**Work item**
An exact copy of the lines from the one containing "Instruction: Open the" through the end of the material is all that is wanted; transcribe only those.

**Data**
*** Begin section ***
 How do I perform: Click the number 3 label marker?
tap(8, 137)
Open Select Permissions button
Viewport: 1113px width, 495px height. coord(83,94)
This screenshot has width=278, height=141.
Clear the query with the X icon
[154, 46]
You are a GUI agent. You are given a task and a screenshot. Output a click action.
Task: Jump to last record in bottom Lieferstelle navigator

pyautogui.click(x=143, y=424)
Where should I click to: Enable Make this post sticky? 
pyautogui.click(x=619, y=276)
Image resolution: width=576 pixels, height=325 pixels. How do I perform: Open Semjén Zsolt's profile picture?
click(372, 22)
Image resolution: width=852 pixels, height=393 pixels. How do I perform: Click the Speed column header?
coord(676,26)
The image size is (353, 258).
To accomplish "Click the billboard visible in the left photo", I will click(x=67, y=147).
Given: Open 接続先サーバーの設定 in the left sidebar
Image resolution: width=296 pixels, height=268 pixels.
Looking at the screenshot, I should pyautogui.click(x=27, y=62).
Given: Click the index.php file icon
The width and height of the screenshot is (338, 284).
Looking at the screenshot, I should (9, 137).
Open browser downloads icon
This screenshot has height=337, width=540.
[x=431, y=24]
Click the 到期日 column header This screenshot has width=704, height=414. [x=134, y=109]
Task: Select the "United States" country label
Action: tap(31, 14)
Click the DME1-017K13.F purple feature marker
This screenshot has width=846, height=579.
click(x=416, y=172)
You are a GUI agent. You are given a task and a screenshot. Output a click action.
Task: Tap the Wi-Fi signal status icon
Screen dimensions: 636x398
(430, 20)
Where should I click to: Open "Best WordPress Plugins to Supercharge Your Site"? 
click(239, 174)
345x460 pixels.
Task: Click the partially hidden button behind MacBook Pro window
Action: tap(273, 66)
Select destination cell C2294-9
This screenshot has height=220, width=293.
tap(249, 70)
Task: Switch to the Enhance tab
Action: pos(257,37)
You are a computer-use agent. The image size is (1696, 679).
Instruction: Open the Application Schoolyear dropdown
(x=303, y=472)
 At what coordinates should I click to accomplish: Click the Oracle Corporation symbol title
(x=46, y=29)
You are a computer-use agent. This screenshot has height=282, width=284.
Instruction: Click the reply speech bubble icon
*** End section ***
**Your solution**
Instruction: Open the Application Schoolyear dropdown
(x=303, y=472)
 At what coordinates should I click to accomplish: Click the Oracle Corporation symbol title
(x=46, y=29)
You are a computer-use agent. This screenshot has height=282, width=284.
Instruction: Click the reply speech bubble icon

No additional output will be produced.